MEMORANDUM *
Alberto Villescas appeals the district court’s denial of his petition for a writ of habeas corpus. Villescas is currently serving a sentence of 26 years to life in a California correctional facility, following his conviction by a jury on two counts of illegal firearm possession. We review de novo the district court’s denial of the petition, see Beardslee v. Woodford, 358 F.3d 560, 568 (9th Cir.2004), and affirm.
Villescas urges that the state trial court denied him due process by excluding evidence that he had an ongoing and hostile relationship with one of the supervising officers of the Los Angeles Sheriffs Department, and by excluding evidence that the gun found at the time of his arrest was planted by deputies of the Los Angeles Sheriffs Department.
On direct appeal, the California Court of Appeal held that the disputed evidence was properly excluded under California law because it was of marginal relevance, was potentially confusing to the jury and would have consumed undue time. The Court of Appeal ruled further that any error was harmless because Villescas was permitted to introduce evidence in support of his theory that the weapon in question was planted by officers of the Sheriffs Department.
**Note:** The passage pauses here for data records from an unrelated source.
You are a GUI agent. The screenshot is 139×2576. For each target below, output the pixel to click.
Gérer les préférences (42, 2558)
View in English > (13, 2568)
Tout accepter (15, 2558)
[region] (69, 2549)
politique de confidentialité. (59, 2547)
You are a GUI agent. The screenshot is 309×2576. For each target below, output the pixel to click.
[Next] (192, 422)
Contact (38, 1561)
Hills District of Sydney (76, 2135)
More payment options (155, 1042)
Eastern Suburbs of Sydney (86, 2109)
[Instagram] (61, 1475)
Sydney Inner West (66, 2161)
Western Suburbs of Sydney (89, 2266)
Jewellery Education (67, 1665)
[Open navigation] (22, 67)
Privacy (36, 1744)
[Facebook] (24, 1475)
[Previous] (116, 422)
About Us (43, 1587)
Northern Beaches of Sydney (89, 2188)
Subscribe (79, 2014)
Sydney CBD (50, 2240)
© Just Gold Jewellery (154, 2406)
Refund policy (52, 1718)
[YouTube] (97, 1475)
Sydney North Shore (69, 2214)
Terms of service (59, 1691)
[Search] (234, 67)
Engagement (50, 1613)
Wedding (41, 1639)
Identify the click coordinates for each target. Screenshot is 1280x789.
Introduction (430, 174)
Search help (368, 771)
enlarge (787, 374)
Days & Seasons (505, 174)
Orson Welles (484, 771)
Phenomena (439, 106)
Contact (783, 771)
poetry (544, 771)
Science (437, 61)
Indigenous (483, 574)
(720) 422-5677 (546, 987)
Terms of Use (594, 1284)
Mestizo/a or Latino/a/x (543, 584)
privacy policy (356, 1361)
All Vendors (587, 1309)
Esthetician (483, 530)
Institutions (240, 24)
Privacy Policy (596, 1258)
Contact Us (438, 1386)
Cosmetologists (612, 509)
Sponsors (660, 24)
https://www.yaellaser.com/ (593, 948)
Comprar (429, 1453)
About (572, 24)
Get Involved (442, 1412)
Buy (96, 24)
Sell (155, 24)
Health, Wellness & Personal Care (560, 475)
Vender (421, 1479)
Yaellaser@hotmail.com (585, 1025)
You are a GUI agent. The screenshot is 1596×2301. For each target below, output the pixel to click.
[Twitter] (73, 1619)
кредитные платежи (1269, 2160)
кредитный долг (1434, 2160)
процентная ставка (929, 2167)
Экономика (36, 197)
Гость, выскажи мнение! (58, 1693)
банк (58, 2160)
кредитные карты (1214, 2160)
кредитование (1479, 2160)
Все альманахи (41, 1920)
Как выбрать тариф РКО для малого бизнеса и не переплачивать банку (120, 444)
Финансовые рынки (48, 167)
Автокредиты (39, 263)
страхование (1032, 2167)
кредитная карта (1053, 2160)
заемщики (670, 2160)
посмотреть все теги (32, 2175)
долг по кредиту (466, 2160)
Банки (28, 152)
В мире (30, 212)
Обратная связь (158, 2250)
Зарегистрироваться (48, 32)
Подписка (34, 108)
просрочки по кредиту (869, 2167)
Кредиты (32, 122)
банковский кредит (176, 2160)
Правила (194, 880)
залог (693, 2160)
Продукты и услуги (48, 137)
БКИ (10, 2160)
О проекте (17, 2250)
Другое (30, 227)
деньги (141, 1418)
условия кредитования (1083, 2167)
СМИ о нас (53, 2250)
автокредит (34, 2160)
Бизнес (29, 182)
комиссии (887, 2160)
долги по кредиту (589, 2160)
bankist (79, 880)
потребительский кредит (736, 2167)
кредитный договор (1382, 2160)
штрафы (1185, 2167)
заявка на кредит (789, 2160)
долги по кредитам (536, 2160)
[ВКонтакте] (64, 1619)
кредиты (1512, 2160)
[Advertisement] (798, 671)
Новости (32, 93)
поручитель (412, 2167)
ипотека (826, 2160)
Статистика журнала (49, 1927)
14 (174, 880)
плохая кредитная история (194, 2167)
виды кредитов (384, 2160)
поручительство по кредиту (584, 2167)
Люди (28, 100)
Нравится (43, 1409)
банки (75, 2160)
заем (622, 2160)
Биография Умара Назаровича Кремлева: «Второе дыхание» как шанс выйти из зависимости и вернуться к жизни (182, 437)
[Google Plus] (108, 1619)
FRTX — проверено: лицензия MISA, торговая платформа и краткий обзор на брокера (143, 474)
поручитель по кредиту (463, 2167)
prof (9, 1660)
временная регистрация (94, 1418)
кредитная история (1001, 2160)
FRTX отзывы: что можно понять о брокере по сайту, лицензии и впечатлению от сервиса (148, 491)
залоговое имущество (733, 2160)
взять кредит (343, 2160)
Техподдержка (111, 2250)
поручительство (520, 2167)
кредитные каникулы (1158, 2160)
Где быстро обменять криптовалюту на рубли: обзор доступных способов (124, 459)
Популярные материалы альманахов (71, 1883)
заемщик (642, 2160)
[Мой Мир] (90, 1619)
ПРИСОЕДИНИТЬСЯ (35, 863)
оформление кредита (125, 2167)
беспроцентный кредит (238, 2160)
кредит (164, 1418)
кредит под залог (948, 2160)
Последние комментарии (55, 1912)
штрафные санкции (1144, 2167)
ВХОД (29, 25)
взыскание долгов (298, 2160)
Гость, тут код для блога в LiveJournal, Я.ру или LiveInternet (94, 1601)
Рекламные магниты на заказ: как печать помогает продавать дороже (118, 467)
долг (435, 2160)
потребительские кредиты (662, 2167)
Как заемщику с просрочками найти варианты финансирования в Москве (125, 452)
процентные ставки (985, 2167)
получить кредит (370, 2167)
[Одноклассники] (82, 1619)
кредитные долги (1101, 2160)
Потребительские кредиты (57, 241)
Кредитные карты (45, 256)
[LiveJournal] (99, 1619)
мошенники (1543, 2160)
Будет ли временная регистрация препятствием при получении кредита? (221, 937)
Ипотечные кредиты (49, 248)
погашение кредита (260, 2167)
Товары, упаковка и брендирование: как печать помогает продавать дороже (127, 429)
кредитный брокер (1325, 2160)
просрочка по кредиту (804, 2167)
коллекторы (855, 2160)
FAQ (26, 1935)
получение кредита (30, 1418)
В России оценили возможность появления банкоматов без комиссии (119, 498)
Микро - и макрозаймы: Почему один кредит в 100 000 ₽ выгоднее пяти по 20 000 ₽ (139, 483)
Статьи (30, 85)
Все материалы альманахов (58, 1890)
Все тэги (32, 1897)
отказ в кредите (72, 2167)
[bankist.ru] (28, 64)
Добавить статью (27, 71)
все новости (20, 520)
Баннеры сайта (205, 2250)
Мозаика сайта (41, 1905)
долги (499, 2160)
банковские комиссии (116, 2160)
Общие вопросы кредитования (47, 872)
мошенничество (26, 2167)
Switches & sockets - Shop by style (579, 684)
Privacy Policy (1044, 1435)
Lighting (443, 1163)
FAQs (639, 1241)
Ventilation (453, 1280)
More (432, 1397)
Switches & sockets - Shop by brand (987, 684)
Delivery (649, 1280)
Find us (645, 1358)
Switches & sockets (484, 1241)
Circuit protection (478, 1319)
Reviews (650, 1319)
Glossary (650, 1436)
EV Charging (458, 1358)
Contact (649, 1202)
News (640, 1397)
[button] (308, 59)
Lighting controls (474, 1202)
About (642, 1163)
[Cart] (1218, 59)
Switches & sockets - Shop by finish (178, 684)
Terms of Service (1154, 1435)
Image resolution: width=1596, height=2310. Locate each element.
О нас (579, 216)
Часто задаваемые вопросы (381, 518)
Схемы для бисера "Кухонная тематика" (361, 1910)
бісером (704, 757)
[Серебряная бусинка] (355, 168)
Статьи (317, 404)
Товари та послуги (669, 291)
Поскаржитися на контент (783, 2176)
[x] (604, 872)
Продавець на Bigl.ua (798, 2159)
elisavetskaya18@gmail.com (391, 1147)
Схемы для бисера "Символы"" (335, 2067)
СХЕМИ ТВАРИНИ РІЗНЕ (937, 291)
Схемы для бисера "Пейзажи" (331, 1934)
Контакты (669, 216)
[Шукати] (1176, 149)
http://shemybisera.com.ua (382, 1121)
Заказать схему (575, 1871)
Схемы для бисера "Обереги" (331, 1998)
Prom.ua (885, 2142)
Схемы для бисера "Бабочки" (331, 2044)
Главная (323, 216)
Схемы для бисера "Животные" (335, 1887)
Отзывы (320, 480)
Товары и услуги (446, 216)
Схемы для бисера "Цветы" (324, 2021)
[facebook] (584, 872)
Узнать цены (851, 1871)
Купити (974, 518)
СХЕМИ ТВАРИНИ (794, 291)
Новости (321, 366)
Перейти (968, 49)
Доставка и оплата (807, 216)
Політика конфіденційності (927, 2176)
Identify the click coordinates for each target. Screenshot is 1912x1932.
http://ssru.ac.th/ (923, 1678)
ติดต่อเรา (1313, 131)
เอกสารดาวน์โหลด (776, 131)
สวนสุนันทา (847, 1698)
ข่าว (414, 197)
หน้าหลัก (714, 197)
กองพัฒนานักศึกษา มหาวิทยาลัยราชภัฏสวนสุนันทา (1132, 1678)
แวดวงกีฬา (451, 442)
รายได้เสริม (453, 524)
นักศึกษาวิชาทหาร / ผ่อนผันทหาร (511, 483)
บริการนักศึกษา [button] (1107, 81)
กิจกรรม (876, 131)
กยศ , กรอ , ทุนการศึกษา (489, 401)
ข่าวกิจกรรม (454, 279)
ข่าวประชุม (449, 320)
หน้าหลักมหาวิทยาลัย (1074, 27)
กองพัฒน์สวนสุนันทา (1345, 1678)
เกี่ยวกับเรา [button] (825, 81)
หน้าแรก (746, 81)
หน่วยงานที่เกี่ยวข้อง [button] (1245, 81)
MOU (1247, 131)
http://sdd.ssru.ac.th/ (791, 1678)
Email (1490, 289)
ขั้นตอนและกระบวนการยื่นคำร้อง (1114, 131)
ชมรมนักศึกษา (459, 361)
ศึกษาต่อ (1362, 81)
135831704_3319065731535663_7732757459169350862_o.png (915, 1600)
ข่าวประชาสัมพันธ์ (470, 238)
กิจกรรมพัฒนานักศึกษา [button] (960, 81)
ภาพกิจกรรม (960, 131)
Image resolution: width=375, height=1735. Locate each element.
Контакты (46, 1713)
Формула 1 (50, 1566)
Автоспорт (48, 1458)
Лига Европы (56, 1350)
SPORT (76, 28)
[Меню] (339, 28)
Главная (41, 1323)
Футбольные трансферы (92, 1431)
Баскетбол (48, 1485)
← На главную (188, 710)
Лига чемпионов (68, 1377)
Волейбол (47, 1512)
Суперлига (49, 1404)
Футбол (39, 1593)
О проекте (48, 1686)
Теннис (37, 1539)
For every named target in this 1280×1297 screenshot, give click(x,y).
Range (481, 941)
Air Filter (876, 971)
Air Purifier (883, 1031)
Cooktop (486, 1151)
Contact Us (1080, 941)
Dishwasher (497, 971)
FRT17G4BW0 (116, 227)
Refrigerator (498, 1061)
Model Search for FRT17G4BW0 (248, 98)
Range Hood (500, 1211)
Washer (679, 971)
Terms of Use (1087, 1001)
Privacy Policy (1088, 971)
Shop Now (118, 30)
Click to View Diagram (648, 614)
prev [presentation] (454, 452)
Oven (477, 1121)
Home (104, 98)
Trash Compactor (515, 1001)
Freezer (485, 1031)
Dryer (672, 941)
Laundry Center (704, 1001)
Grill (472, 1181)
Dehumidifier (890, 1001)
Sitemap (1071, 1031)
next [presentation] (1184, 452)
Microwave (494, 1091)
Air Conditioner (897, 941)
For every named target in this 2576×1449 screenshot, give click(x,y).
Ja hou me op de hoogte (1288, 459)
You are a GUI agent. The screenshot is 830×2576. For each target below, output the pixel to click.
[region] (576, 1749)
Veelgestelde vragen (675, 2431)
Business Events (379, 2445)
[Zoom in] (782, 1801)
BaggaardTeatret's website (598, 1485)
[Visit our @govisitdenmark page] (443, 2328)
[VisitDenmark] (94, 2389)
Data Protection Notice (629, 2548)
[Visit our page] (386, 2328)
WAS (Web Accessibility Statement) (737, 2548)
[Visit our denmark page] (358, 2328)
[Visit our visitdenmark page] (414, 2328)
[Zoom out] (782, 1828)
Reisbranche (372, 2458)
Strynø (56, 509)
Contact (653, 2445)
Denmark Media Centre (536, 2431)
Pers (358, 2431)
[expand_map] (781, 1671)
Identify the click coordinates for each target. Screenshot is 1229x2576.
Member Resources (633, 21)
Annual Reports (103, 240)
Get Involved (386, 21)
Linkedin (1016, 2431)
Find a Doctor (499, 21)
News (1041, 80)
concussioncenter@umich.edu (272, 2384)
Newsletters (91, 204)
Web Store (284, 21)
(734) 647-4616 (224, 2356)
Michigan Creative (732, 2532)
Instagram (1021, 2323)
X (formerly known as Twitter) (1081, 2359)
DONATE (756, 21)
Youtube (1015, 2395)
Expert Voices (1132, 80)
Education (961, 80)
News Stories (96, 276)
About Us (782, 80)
These challenged rulings do not conflict with well-settled principles of federal law. See, e.g., Montana v. Egelhoff, 518 U.S. 37, 42-43, 116 S.Ct. 2013, 135 L.Ed.2d 361 (1996) (due process rights are not offended by exclusion of relevant evidence where its probative value is out*614weighed by danger of prejudice or confusion). Habeas relief is therefore unavailable. 28 U.S.C. § 2254(d)(1); Lockyer v. Andrade, 538 U.S. 63, 73, 123 S.Ct. 1166, 155 L.Ed.2d 144 (2003) (quoting Williams v. Taylor, 529 U.S. 362, 405-06, 120 S.Ct. 1495, 146 L.Ed.2d 389 (2000)).
Moreover, trial type errors do not give rise to habeas relief unless the error alleged “had a substantial and injurious effect or influence in determining the jury’s verdict.” Brecht v. Abrahamson, 507 U.S. 619, 637, 113 S.Ct. 1710, 123 L.Ed.2d 353 (1993). Here, Villescas concedes that the evidence excluded by the court would have been cumulative, and would have merely bolstered identical testimony offered at trial, making it extremely unlikely that the court’s ruling had a “substantial and injurious effect or influence” on the jury’s verdict.
Villescas also contends that this exclusion of evidence, coupled with what Villescas calls a “disparaging” remark to counsel by the trial court, demonstrate that the trial court was not impartial. Nothing in the record supports the assertion.
Finally, Villescas contends that his attorney rendered ineffective assistance of counsel during trial. In particular, he notes that counsel failed to object on Miranda grounds when testimony was presented that Villescas stated, in response to questioning by Sheriffs deputies, that there was a gun under the mattress of the bed upon which he was sitting, while handcuffed, prior to his arrest. The officer’s statement and Villescas’s answer, however, fall within the public safety exception to the Miranda doctrine, see New York v. Quarles, 467 U.S. 649, 656, 104 S.Ct. 2626, 81 L.Ed.2d 550 (1984) (holding Miranda warning is not required where police officers ask questions “reasonably prompted by a concern for the public safety”). Counsel’s failure to object cannot form the basis for a claim of ineffective assistance of counsel. See Boag v. Raines, 769 F.2d 1341, 1344 (9th Cir.1985) (failure to raise unmerited objection is not ineffective assistance).
AFFIRMED.
This disposition is not appropriate for publication and may not be cited to or by the courts of this circuit except as provided by 9th Cir. R. 36-3.